▸ Task directions: The response must contain every line below in which "computer" appears.

Stored entries:
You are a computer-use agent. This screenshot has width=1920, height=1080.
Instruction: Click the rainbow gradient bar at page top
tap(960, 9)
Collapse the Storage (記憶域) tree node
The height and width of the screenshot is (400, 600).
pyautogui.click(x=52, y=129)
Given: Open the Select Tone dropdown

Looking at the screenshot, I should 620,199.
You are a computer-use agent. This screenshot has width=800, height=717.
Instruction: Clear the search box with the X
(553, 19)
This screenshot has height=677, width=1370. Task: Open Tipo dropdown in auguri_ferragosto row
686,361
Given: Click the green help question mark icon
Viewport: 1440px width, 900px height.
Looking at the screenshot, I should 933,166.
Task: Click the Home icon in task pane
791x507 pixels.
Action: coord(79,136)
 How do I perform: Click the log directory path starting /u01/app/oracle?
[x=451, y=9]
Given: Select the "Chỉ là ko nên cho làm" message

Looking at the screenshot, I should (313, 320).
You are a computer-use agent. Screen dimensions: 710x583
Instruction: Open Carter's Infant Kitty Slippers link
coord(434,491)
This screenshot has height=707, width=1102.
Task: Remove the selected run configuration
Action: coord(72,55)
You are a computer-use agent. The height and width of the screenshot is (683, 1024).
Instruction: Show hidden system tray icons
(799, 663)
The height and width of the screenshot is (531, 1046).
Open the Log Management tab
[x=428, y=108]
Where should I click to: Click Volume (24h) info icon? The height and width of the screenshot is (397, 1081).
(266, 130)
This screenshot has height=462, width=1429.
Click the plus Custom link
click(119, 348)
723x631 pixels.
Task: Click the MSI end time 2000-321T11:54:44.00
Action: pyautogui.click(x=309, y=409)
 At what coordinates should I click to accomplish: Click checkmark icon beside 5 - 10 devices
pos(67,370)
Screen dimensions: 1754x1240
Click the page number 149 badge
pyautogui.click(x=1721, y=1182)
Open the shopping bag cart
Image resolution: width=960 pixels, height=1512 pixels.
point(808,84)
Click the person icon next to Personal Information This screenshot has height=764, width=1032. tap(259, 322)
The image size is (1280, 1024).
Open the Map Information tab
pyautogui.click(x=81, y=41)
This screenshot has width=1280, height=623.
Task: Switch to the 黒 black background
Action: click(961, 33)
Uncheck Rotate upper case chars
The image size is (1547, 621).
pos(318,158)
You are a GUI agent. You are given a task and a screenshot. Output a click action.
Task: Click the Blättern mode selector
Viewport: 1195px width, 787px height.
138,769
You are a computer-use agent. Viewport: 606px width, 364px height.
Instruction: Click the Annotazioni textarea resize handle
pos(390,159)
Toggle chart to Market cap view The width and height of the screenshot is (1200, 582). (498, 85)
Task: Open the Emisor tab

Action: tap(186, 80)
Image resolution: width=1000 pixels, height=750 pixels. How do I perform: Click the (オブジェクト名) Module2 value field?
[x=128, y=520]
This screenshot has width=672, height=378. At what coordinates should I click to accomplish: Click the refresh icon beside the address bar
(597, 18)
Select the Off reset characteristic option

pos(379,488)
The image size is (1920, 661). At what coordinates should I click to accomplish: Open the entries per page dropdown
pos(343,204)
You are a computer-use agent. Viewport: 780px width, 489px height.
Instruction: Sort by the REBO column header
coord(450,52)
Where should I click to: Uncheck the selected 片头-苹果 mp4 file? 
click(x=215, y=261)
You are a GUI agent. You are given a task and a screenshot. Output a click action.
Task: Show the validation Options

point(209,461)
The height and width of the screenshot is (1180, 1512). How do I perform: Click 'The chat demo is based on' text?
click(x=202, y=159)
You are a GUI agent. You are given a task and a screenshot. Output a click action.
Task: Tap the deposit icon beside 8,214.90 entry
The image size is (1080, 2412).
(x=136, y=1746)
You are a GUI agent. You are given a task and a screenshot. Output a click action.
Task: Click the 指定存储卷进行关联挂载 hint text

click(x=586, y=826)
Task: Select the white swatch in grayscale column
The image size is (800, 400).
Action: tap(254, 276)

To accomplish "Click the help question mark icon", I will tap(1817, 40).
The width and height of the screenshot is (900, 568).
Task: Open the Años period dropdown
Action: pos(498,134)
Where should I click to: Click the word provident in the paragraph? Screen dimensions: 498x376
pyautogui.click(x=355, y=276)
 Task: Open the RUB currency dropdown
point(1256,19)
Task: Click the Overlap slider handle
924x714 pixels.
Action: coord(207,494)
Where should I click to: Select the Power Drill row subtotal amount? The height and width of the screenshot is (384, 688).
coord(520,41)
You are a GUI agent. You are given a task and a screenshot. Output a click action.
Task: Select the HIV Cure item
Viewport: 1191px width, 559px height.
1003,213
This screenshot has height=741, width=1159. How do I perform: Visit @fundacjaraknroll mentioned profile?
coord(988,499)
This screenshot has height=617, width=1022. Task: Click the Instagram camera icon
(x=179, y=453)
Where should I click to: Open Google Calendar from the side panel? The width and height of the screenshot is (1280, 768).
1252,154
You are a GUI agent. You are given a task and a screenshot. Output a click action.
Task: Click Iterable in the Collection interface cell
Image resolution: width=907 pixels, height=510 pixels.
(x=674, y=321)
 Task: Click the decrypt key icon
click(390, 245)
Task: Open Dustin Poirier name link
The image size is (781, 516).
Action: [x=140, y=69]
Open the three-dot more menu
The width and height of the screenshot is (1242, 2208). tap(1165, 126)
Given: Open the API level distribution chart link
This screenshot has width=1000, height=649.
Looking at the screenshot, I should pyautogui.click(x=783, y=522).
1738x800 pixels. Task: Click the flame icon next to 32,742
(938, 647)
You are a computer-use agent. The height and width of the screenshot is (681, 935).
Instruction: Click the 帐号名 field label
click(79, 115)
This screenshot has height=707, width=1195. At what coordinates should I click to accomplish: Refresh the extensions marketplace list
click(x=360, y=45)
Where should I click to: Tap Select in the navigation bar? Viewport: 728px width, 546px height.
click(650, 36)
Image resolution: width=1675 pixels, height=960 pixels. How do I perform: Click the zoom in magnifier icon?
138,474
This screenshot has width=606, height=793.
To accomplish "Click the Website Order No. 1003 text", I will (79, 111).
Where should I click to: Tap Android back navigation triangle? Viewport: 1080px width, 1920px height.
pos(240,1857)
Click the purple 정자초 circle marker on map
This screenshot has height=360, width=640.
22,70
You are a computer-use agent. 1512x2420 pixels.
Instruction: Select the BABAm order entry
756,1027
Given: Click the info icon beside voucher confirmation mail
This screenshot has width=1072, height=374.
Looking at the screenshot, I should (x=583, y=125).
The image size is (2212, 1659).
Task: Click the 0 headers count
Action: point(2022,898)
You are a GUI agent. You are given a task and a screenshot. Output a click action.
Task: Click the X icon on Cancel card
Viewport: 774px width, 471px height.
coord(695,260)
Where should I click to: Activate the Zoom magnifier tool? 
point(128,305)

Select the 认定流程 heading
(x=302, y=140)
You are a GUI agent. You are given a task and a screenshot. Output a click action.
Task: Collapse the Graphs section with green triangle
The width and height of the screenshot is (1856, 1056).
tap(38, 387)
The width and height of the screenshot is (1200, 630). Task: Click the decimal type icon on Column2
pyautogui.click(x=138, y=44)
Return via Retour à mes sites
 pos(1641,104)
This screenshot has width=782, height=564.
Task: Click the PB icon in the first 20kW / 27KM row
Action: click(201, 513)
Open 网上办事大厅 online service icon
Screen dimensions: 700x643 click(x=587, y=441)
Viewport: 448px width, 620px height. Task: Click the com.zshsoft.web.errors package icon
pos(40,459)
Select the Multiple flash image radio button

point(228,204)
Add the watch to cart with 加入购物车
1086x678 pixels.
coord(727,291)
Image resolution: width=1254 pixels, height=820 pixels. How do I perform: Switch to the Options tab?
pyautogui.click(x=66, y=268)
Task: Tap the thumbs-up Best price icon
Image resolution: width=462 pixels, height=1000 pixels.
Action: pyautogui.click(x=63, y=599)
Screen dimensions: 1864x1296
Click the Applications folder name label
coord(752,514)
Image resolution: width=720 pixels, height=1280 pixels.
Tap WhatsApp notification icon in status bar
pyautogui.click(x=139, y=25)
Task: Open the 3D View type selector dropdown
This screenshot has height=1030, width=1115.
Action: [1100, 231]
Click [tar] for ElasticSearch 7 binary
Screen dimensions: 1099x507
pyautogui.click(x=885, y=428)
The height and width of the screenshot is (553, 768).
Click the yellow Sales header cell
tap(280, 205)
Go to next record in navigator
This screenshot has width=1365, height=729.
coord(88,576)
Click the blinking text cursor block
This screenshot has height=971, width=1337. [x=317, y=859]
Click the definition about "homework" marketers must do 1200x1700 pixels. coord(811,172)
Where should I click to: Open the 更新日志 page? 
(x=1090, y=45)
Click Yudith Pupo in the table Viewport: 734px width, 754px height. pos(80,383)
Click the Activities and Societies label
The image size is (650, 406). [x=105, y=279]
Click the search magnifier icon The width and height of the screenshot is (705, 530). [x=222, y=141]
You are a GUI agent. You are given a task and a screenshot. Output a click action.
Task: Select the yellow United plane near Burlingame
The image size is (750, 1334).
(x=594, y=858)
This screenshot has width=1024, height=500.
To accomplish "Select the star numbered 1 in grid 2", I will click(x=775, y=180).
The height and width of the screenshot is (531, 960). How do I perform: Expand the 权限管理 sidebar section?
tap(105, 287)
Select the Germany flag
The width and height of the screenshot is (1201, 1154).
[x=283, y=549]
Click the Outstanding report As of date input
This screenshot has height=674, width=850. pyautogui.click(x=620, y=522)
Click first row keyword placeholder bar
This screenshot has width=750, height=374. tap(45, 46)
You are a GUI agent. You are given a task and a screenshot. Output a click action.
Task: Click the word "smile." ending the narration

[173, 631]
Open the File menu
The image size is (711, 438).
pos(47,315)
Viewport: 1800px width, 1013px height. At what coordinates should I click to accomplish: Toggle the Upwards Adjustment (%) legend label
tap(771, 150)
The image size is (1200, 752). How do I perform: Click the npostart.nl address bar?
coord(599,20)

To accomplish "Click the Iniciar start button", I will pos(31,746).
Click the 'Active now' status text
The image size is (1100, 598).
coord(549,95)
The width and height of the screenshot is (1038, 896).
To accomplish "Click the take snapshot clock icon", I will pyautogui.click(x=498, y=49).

▸ Final answer:
You are a computer-use agent. This screenshot has width=1920, height=1080.
You are a computer-use agent. This screenshot has width=800, height=717.
You are a computer-use agent. Screen dimensions: 710x583
You are a computer-use agent. The height and width of the screenshot is (683, 1024).
You are a computer-use agent. Viewport: 606px width, 364px height.
You are a computer-use agent. Viewport: 780px width, 489px height.
You are a computer-use agent. The height and width of the screenshot is (681, 935).
You are a computer-use agent. 1512x2420 pixels.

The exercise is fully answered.